The appellants found on the decision of this House in Moriarty (Inspector of Taxes) v Evans Medical Supplies Ltd . In that case it was held that the company parted with a capital asset and received for it a capital sum. For one thing they lost their Burmese market. And further it was said to be obvious that the capital value of the secret processes must have been greatly diminished by their disclosure to the Burmese government. Every case of this kind must be decided on its own facts and at least in these two repects that case was very different from the present case. There is also the difference that in that case there was a single transaction whereas in the present case there was a series of similar transactions. That in itself might not count for much, but it is, I think, important that these transactions arose out of deliberate policy. Even in the first agreement there was in cl 23 a provision that certain further payments should not be less favourable than the sums demanded from other manufacturers for a similar licence.

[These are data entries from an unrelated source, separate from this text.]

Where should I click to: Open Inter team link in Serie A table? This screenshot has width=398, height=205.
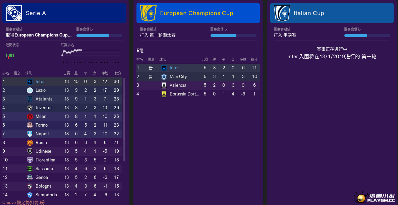[x=40, y=81]
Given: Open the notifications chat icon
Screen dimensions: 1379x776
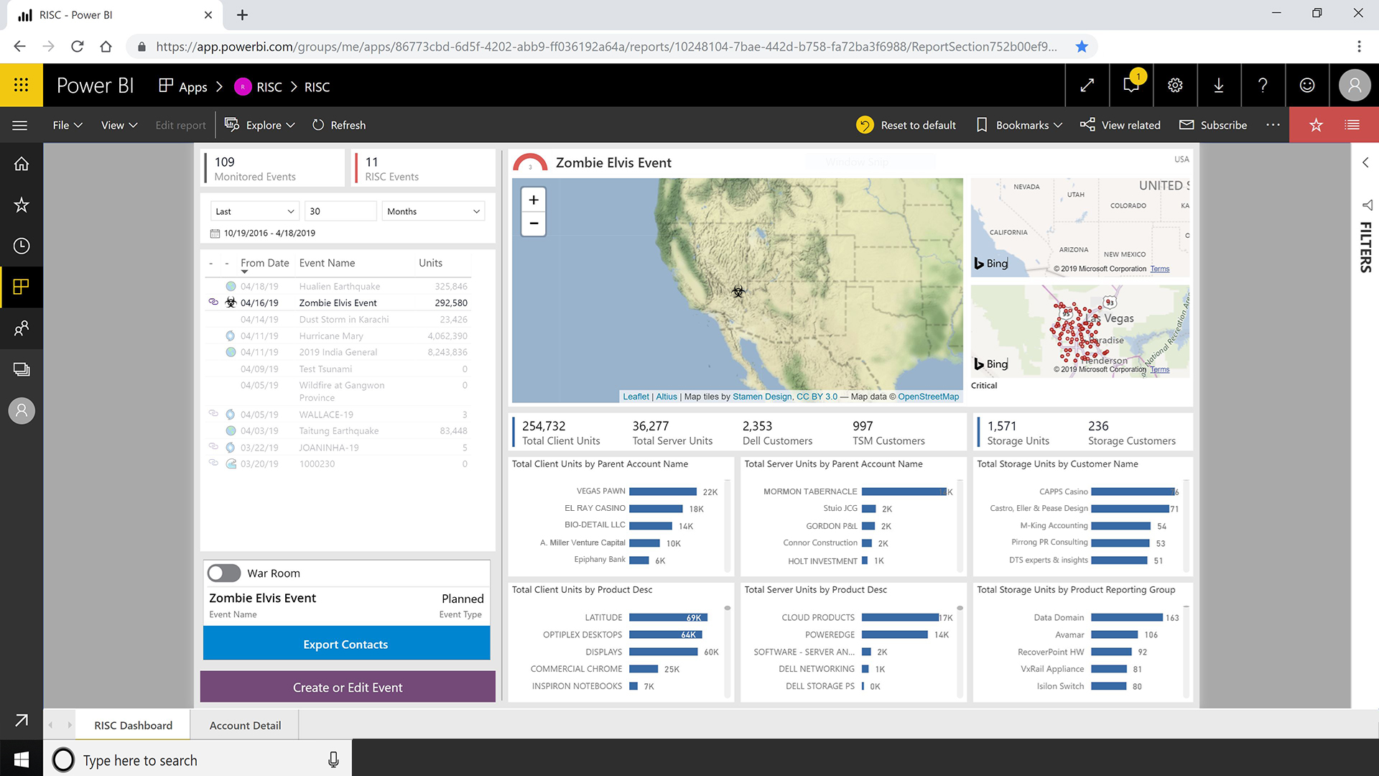Looking at the screenshot, I should [1130, 86].
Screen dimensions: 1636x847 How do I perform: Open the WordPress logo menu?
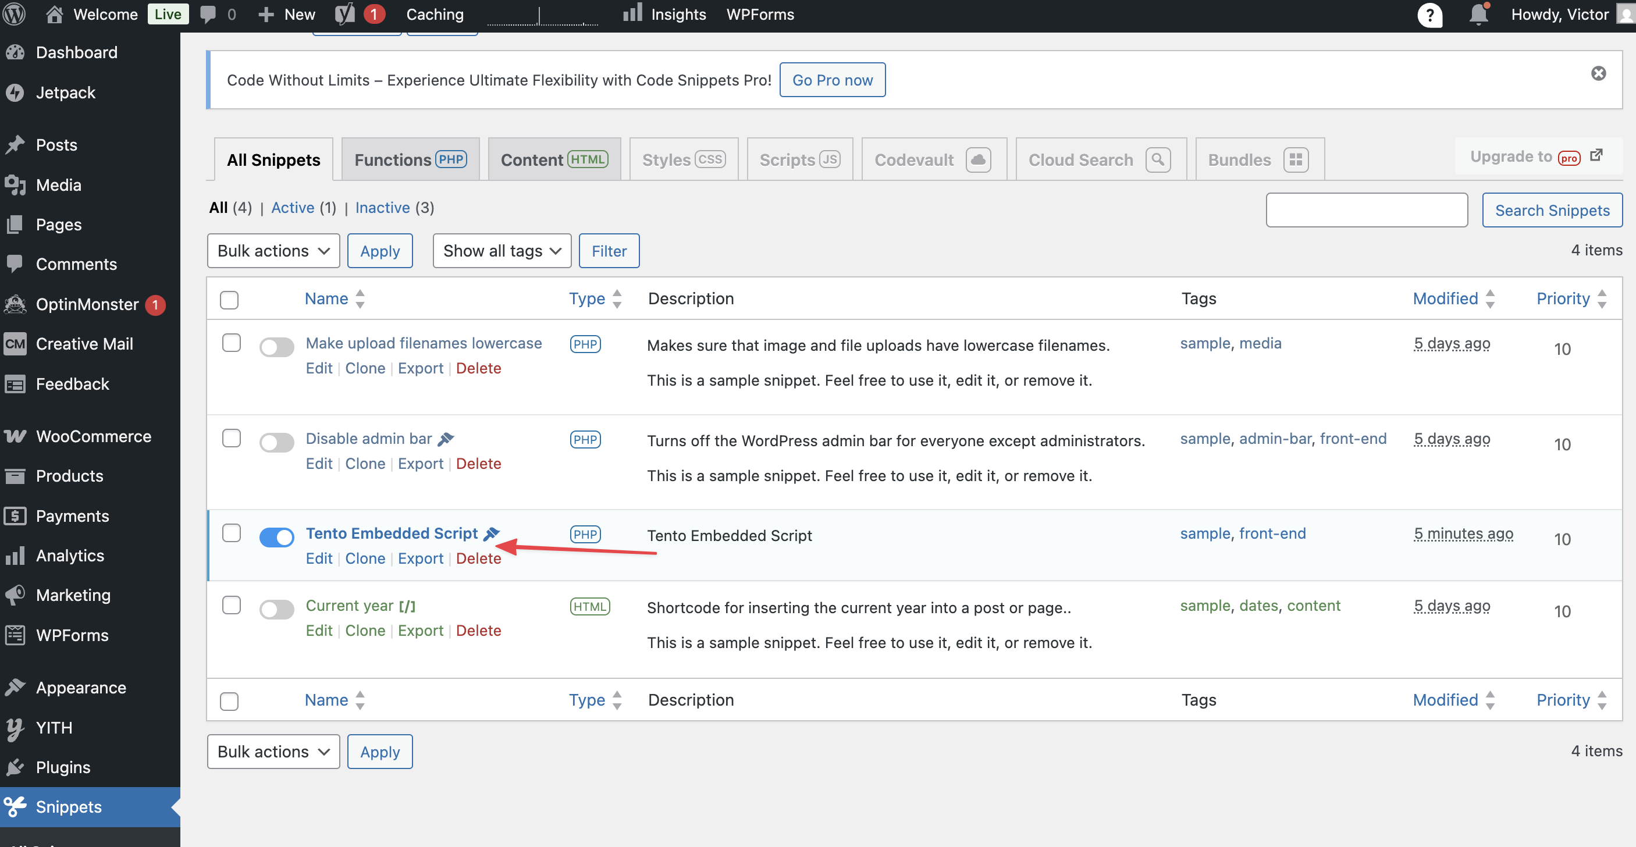[x=14, y=14]
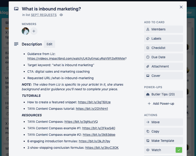
Task: Click the watching eye icon beside SEPT REQUESTS
Action: click(61, 15)
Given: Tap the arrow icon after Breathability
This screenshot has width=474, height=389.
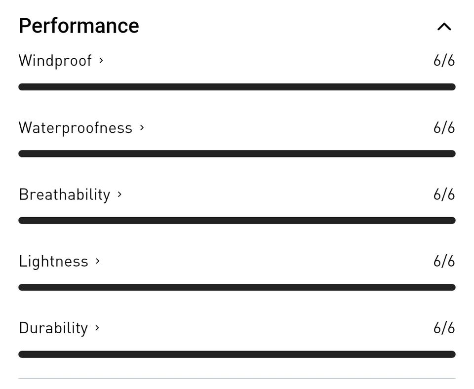Looking at the screenshot, I should pos(119,194).
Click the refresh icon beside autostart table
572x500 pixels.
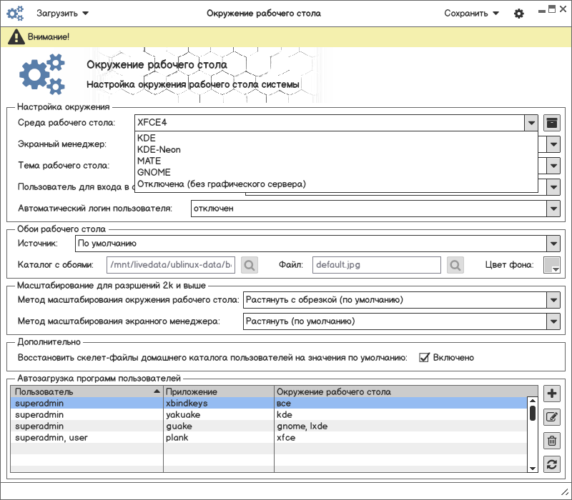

I have therefore no doubt that these lump sums were not capital receipts and that the commissioners' decision was wrong in law. But the appellants say that nevertheless these receipts did not come to them as receipts of their trade of manufacturing and selling aircraft engines and motor cars and for that reason should not enter the computation of the profits of that trade. I cannot agree. It is for each trader to determine the scope of his own trade. No doubt a trader can carry on two separate trades simulataneously. But the facts of this case clearly indicate that this course of granting "licences" was merely an extension of their existing trade devised to meet the difficulty that they could not sell their engines in the countries of the "licensees". It was merely another method of deriving profit from the use of their technical knowledge, experience and ability. The appellants sought to rely on the fact that in the assessments appealed against their trade is described as "manufacturers of motor cars and aero engines", but I see no reason why there should have to be set out a full description of the taxpayers' trade, and this abbreviated description in no way misled the appellants.

I agree that these appeals must be dismissed.